Qualche anno fa, entrando in libreria, mi ritrovai di fronte a un cartellone promozionale che annunciava l'uscita incredibile e meravigliosa di un nuovo libro di J.R.R. Tolkien: I figli di Hurin.
Per un attimo restai bloccato, sbattacchiando le palpebre con aria incredula e domandandomi se non fossi finito in una sorta di bizzarro universo parallelo, dove il buon professore (magari in compagnia di Isaac Asimov) fosse ancora vivo e vegeto, permettendosi di scrivere nuovi libri.
Un amico fan(atico) di Tolikien mi spiegò come il testo fosse un romanzo postumo, che un figlio di Tolkien (tal Christopher già famoso per aver disegnato le mappe dei libri di suo padre e per aver permesso al mondo di conoscere il Silmarillion, i Racconti incompiuti, etc), aveva estratto dal cilindro questa nuova opera.
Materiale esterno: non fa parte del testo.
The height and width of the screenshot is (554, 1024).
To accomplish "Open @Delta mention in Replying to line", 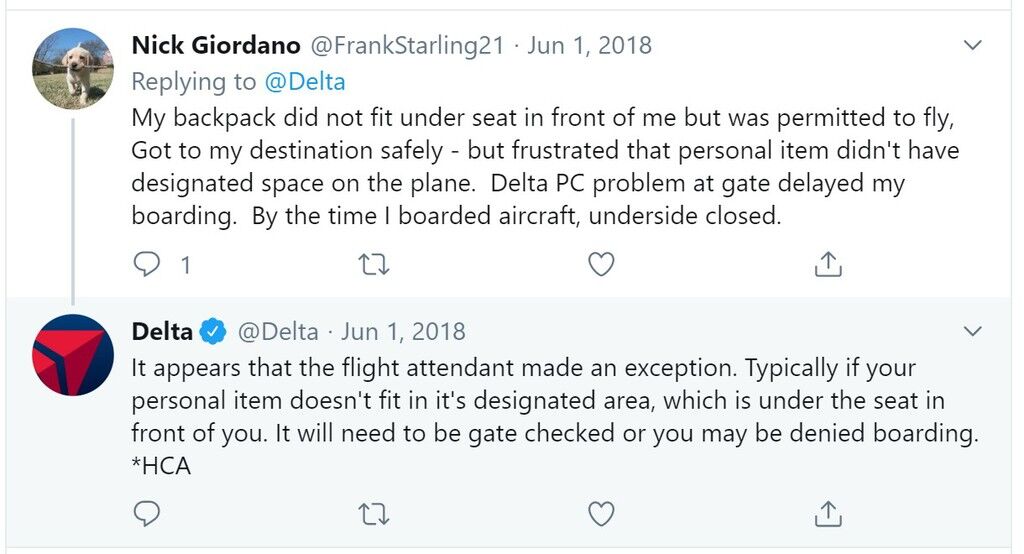I will pos(305,82).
Dove "nuova", con rispetto parlando, per un autore morto nel 1973, è un concetto decisamente relativo.
Questa sera, su FantasyMagazine, scopro che il fatto si sta ripetendo, con una nuova opera inedita, sempre del buon professore inglese e sempre in grazia al figlio Christopher: La caduta di Artù.
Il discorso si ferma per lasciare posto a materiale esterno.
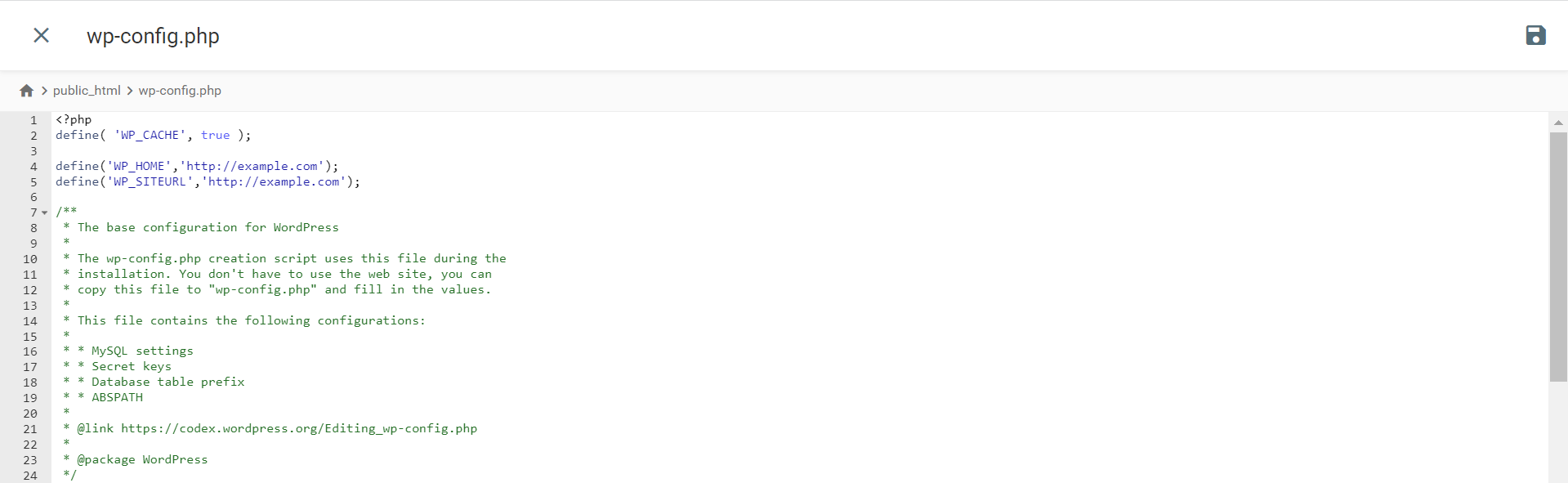The image size is (1568, 483).
Task: Go to the home directory breadcrumb icon
Action: tap(27, 91)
E resto ancora un po' attonito, con gli occhioni sbattacchianti in attesa di una qualche informazione che mi possa spiegare questa prolifica produzione post-mortem.
Cioè... voi come vi confrontate con le opere postume?
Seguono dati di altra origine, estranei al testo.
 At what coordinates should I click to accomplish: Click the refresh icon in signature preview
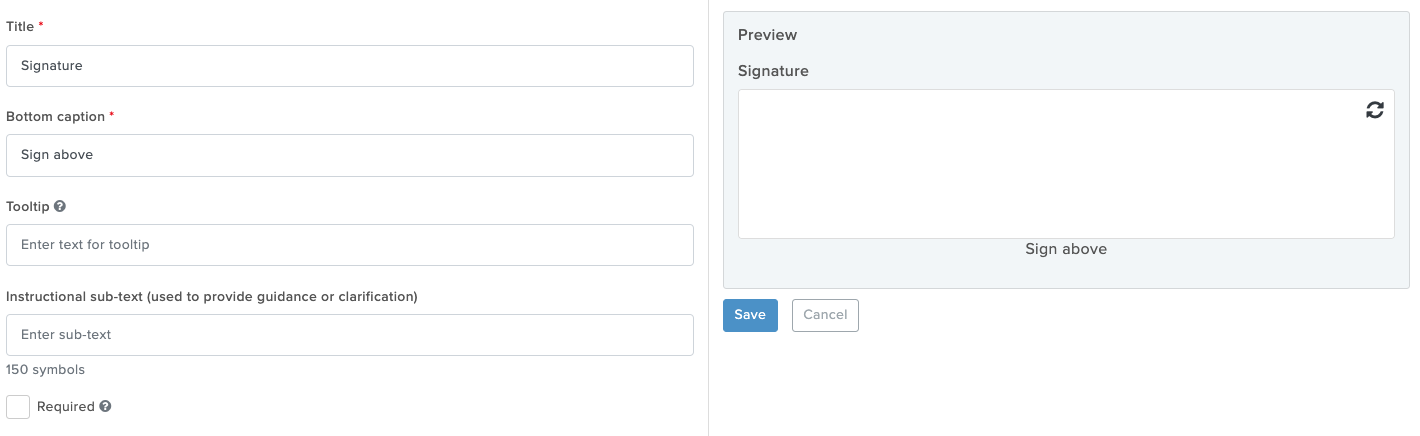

Considerate la questione come una mera manovra commerciale per guadagnare qualcosa di più, magari sfruttando il successo derivante da altre fonti, magari anche criticate (come Christopher sembra criticare i film di Jackson, passati e futuri)? Oppure la vedete come un'occasione di godere di opere ingiustamente bistrattate cinquanta e passa anni fa, e recuperate solo oggi con tanta fatica e tanta passione?
Ovviamente quello di Tolkien è solo un esempio. La questione si può applicare a qualunque altro caso di opera postuma... con l'eccezione, ovvia, di quelle opere che seguono di pochi mesi, magari, la morte prematura del loro autore (cfr. Robert Jordan e la ruota del tempo).